No conteúdo, a major questiona as recentes medidas aprovadas pela Assembleia Legislativa de Roraima (ALE-RR), que ela classifica como “politiqueiras” e insuficientes para compensar as perdas acumuladas. Além disso, ela enfatiza que a Polícia Militar não foi adequadamente contemplada na Lei Orçamentária Anual (LOA) de 2026.

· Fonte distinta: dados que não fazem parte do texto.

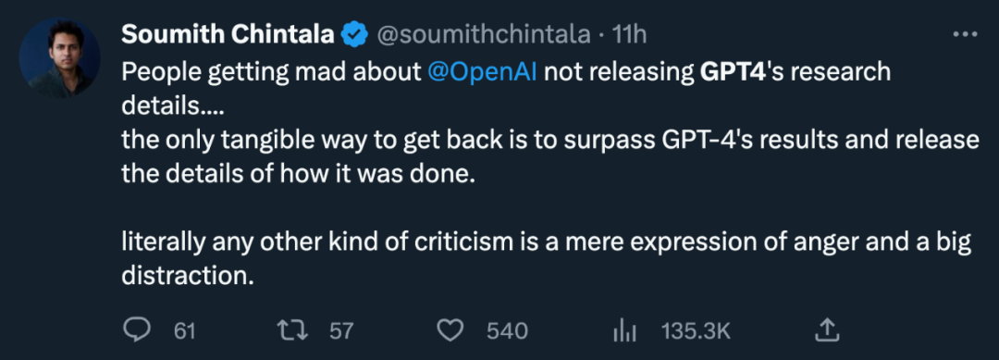Click the Soumith Chintala display name
Screen dimensions: 999x360
coord(228,35)
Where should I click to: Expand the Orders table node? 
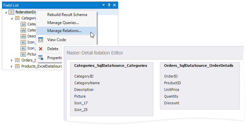coord(12,60)
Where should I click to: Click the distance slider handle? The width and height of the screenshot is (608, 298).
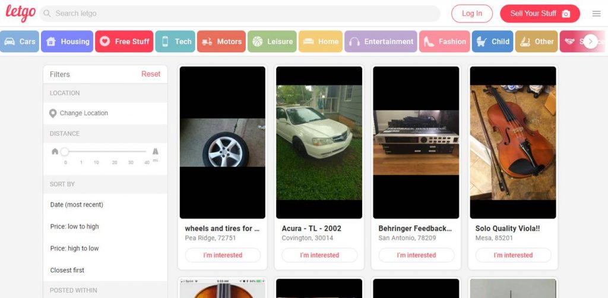[65, 152]
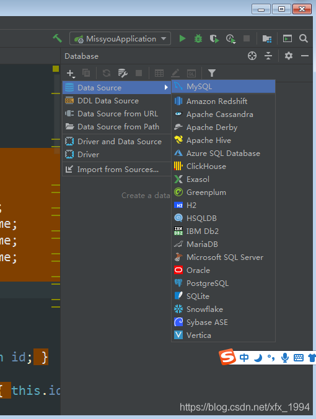Choose PostgreSQL data source
Image resolution: width=316 pixels, height=419 pixels.
tap(224, 283)
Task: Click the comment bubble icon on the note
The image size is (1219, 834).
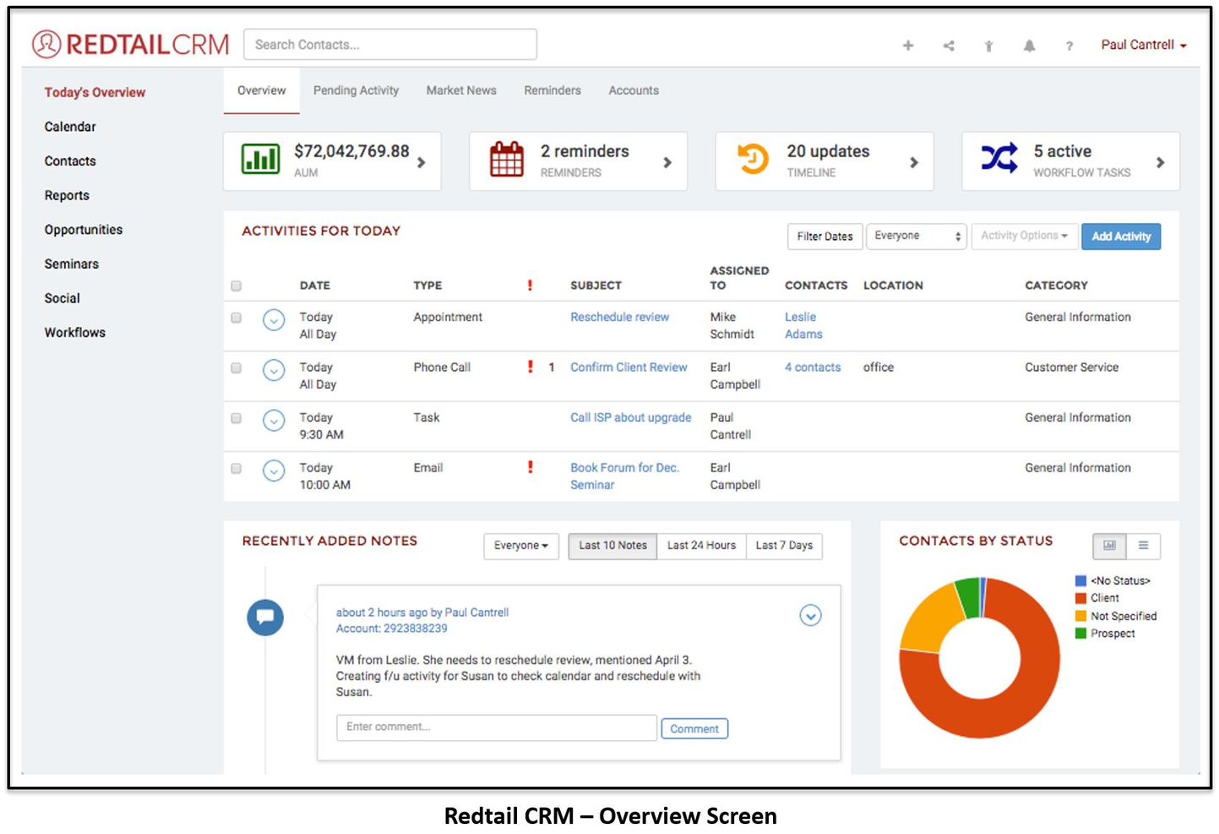Action: tap(264, 617)
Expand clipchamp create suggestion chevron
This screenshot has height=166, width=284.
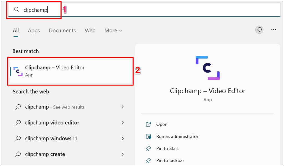click(123, 154)
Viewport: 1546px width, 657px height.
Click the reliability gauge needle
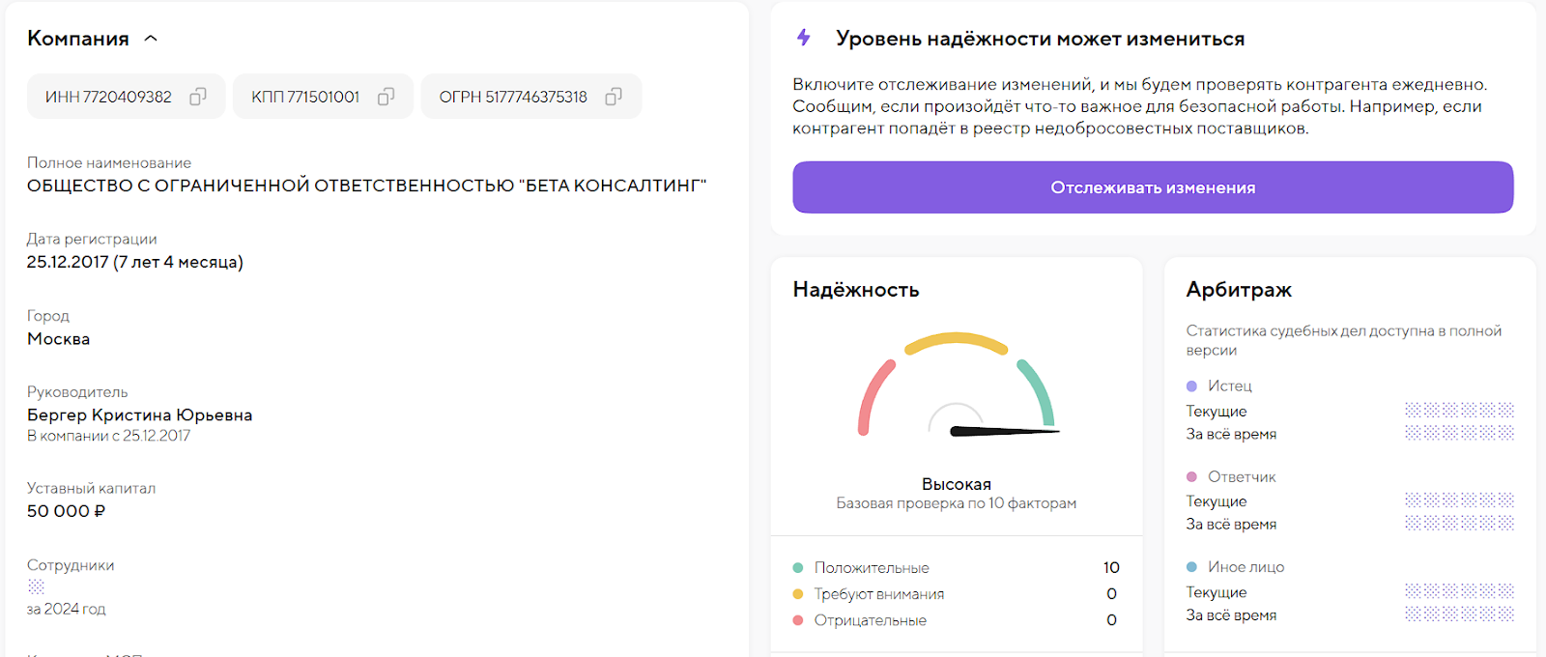[1003, 431]
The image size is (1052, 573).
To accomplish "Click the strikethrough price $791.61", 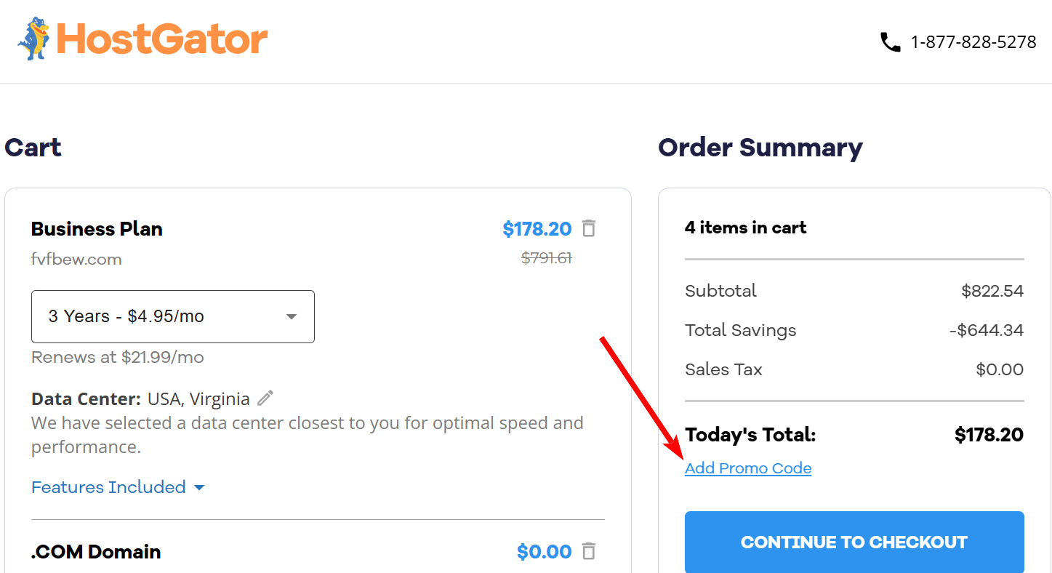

“Após muita pressão por não termos sido incluídos na LOA, a Assembleia convocou uma sessão extraordinária onde foram votadas algumas medidas politiqueiras, que podem ser benéficas para uma parte da categoria, mas que de forma alguma corrigem mais de 10 anos sem reajuste salarial. A sensação que tivemos é que essas medidas foram uma clara tentativa de silenciar nosso clamor e calar nossa voz”, afirmou a policial.
Ainda no vídeo, Adriane menciona que a categoria elaborou, há um ano, um estudo técnico sobre o impacto orçamentário de um possível reajuste salarial. Contudo, segundo ela, o material não teria sido analisado pelos órgãos competentes. A policial também critica a criação de secretarias extraordinárias pelo governador Antonio Denarium (Progressistas), ressaltando que os custos para mantê-las seriam superiores ao impacto de um reajuste para a corporação.
Apoio
A repercussão do caso gerou uma onda de mensagens de apoio à oficial, incluindo um projeto que denuncia a violência contra as mulheres. Em nota, o movimento “Todos por Elas” expressou solidariedade à major Adriane Severo, afirmando que “mulheres que se posicionam não podem ser expostas ou silenciadas” e garantindo que a militar “não está sozinha”.